Elizabeth could best describe it as being in the shape of a dragon. Prin’s brown skin took the place of scales though he was a shade lighter on his underside than his back. All the way down his monstrous back his deep red hair extended as a mane that terminated at the tip of his tail. Most striking of all was the number of limbs. Below his ‘normal’ waist Prin sprouted a pair of arms ending in clawed hands clutching his trousers. Below that were a third set of limbs themselves followed lastly by a set of thickly haunched hind legs that together bore his weight on the carpeted floor. Again, nonhuman persons weren’t uncommon in the world and Elizabeth had met quite a few, but she had never seen anything remotely like this.

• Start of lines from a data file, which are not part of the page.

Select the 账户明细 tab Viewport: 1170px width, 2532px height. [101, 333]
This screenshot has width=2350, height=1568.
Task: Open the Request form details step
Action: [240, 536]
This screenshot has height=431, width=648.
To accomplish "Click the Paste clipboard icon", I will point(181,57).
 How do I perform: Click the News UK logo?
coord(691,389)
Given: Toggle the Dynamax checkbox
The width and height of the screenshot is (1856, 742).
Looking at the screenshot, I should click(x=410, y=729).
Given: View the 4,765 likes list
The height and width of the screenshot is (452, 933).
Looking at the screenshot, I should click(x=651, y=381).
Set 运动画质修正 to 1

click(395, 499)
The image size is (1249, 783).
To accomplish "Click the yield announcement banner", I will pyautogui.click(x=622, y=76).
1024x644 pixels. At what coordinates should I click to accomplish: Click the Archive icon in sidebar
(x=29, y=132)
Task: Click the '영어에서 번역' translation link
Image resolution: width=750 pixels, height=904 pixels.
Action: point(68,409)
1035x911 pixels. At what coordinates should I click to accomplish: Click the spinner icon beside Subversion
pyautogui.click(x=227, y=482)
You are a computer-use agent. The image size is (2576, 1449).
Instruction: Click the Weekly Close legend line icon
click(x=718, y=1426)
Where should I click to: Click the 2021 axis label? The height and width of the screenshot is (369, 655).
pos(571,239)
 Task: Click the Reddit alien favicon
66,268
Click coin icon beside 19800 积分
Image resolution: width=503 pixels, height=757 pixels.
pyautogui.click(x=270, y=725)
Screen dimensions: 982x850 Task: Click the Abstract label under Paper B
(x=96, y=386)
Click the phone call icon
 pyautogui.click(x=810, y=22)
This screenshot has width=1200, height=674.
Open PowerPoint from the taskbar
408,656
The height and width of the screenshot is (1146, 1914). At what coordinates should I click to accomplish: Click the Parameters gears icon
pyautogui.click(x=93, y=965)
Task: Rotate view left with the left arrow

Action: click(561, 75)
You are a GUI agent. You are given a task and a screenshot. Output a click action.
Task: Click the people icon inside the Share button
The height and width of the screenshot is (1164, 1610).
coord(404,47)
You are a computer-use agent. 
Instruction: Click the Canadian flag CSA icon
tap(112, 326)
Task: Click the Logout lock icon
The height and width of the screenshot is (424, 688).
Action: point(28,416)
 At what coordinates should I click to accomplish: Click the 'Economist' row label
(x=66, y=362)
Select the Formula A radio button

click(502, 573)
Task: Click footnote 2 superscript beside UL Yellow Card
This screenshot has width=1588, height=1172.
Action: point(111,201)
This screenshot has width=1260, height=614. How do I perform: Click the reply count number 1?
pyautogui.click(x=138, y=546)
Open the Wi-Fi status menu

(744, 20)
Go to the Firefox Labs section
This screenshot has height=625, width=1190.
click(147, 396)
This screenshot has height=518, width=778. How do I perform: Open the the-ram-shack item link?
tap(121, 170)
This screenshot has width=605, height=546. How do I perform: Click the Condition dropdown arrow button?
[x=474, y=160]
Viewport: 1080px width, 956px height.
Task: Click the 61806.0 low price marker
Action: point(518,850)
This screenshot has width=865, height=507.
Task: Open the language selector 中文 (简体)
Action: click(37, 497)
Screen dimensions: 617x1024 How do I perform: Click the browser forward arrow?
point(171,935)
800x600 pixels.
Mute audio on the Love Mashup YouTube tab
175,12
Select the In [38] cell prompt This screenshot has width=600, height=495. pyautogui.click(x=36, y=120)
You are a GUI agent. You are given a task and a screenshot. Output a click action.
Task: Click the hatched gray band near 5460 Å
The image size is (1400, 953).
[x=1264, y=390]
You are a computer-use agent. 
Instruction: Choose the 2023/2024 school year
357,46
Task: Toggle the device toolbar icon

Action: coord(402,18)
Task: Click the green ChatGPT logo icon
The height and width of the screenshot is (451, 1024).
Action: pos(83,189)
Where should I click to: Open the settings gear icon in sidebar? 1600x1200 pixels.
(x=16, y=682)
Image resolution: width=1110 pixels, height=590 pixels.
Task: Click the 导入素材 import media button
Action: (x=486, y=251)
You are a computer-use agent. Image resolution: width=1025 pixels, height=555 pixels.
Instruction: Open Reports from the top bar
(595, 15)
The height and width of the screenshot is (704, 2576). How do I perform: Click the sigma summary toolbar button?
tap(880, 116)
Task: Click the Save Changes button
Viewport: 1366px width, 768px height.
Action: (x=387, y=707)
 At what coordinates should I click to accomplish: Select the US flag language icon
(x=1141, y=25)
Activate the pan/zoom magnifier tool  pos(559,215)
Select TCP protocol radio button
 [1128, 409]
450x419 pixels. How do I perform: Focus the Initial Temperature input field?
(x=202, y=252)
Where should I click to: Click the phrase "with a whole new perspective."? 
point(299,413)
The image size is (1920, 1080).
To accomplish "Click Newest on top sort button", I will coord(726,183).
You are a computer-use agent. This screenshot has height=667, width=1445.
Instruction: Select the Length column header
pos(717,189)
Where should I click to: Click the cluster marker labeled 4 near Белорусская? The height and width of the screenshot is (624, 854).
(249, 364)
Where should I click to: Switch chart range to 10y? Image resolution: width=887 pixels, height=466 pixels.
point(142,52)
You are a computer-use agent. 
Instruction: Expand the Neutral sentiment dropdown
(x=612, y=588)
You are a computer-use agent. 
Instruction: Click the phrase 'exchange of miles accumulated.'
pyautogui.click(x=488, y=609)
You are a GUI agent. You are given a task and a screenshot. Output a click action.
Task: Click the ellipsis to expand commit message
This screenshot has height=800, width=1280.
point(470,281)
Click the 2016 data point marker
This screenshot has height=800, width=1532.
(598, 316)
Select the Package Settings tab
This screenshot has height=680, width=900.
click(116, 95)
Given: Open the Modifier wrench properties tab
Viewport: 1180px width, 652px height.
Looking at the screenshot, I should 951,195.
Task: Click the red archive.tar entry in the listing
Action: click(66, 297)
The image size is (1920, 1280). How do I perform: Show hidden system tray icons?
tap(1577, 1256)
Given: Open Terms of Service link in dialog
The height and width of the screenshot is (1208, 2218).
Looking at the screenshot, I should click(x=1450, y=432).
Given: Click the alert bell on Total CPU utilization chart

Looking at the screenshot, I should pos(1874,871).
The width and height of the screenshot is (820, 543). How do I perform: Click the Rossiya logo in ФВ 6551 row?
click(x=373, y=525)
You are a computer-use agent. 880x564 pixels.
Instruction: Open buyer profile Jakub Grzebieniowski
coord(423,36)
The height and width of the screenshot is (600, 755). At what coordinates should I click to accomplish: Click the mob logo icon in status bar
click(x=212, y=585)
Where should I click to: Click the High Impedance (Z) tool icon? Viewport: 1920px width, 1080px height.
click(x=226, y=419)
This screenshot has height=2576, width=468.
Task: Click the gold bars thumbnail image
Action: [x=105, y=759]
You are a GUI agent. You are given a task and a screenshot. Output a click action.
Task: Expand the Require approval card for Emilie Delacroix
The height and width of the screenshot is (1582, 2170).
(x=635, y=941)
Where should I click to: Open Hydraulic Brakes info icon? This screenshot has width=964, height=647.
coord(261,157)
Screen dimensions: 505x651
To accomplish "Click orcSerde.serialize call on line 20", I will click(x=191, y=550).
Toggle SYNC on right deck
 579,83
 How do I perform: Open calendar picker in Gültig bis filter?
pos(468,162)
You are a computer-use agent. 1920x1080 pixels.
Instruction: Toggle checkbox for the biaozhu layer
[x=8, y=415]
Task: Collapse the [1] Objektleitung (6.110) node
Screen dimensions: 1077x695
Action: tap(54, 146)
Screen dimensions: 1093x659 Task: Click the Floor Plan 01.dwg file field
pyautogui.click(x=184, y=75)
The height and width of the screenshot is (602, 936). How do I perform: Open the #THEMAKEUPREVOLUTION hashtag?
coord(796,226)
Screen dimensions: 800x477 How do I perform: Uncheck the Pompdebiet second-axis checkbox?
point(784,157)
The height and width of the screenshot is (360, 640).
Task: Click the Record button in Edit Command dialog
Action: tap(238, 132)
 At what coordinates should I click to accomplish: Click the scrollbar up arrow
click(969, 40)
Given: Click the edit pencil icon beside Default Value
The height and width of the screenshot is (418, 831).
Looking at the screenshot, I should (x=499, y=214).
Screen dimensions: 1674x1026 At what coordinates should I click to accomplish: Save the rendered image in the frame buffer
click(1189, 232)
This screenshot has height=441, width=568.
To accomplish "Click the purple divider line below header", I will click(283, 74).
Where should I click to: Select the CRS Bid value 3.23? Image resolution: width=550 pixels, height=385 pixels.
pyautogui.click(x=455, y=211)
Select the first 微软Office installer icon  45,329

Not to mention he was impossibly huge. Earlier, Prin probably couldn’t have touched the top of the room divider even if he stood on Elizabeth’s shoulders. Now, he draped the blazer he was wearing earlier over the divider’s top edge without so much as needing to pick up the mid legs of his draconian body. The three story ceiling suddenly seemed a lot less superfluous.

“So.” Prin addressed the two of them with an almost cheerful tone. He rested his chin on his hand as his more monstrous arms dexterously creased out the folds of his trousers, “You want to know what became of Ryan?”